WiFi kantor dicabut, langganan Zoom premium gak diperpanjang, bahkan ada yang cuma boleh kerja di kantor dua jam, sisanya WFA (Work From Anywhere).
Lebih dramatis lagi, ada yang nangis-nangis karena sekarang harus bawa air minum sendiri.
Lho, sejak kapan minum air putih jadi tanggungan negara?
Efisiensi Itu Bukan Bikin Susah, Tapi Bikin Sadar!
Mari kita luruskan dulu, efisiensi bukan berarti suruh kerja dalam kesengsaraan. Maksudnya simpel: pakai anggaran dengan lebih bijak, bukan sekadar motong-motong anggaran asal-asalan.
Yang selama ini biasa rapat di ballroom hotel, ya udah, pindah aja ke ruang rapat kantor. Yang tiap bulan terbang ke sana-sini buat dinas, mungkin bisa mulai mikir pakai Zoom dulu.
Tapi ya, kita juga tahu, ada kebiasaan di birokrasi yang udah kelewat nyaman. Dikit-dikit beli alat tulis baru, dikit-dikit minta dana konsumsi, padahal kerjaannya ya gitu-gitu aja. Sekarang ketika anggaran mulai dikontrol, malah panik sendiri.
ASN Itu Pelayan Publik, Bukan Korban Kejamnya Dunia
Sebagian ASN yang benar-benar paham kerjaannya, ya biasa aja. Toh, mereka tetap bisa kerja tanpa harus nangis-nangis kehilangan fasilitas "over the top". Yang panik justru yang terbiasa hidup nyaman di balik meja, ngerasain fasilitas premium dari duit rakyat.
Masa iya gara-gara gak ada galon di kantor, pelayanan publik jadi lumpuh? Masa gara-gara Zoom premium ilang, koordinasi jadi gagal total? Kalau kayak gitu, perusahaan-perusahaan swasta yang udah biasa efisiensi dari dulu kok bisa tetap jalan?
Yang lebih perlu dikritisi tuh bukan kebijakan efisiensinya, tapi cara para pimpinan daerah dan dinas nerjemahin instruksi dari pusat.
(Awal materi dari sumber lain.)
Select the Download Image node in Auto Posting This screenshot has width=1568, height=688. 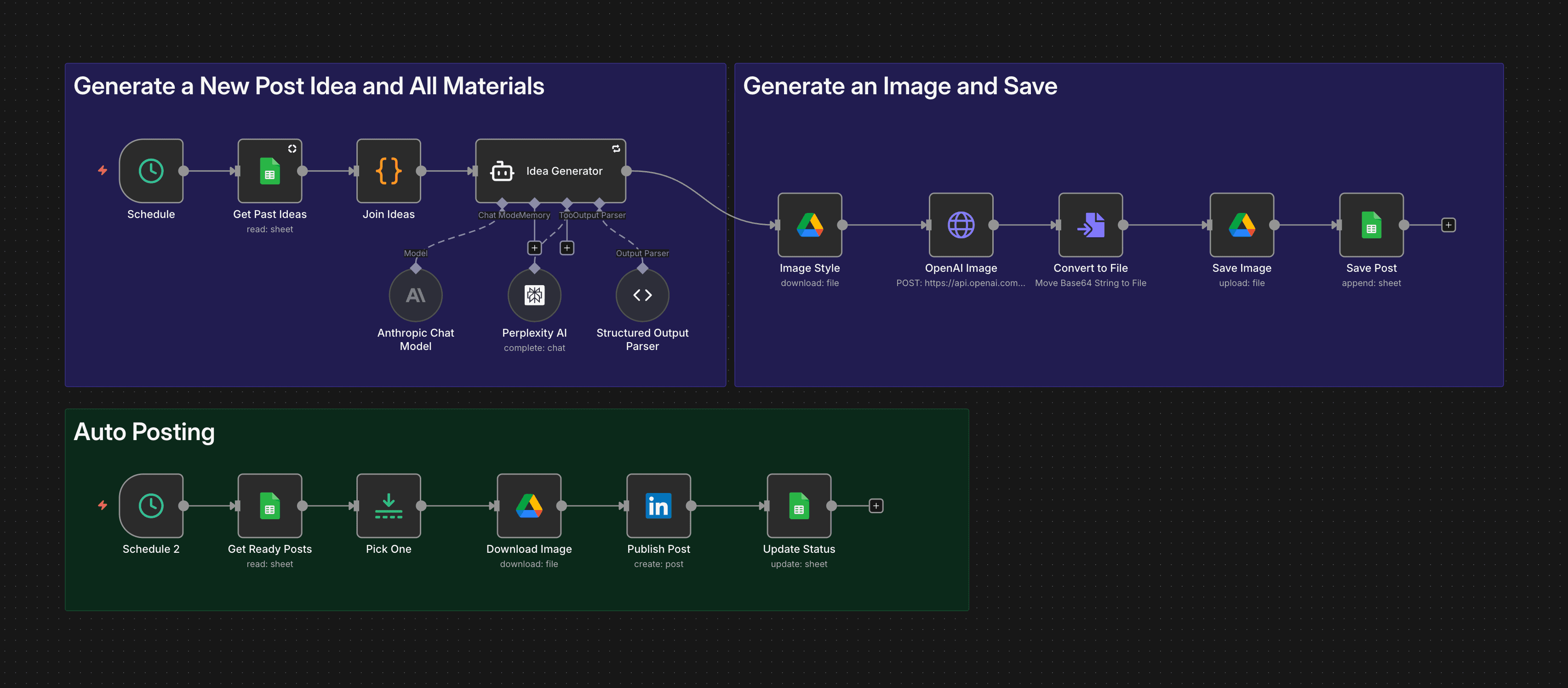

Inpres suruh hemat, eh yang dipotong malah layanan dasar.
Klasik banget, alih-alih motong anggaran perjalanan dinas yang gak penting, malah yang dikorbanin pegawai honorer dan fasilitas kerja.
Kalau ASN Saja Gak Bisa Adaptasi, Bagaimana Masyarakat?
Lucunya, sebagian besar rakyat biasa udah terbiasa dengan kondisi yang lebih sulit. Para pekerja di sektor swasta udah lama hidup tanpa WiFi gratis, tanpa meeting di hotel, tanpa uang perjalanan dinas yang berlebihan.
Jadi kalau sekarang ada ASN yang merasa tersiksa karena harus sedikit berhemat, ya mungkin ini saatnya mereka merasakan hidup lebih realistis. Karena kerja sebagai ASN itu bukan soal menikmati fasilitas, tapi soal melayani masyarakat.
Jadi, mari kita renungkan: ASN itu benar-benar korban kebijakan atau cuma korban kebiasaan hidup nyaman?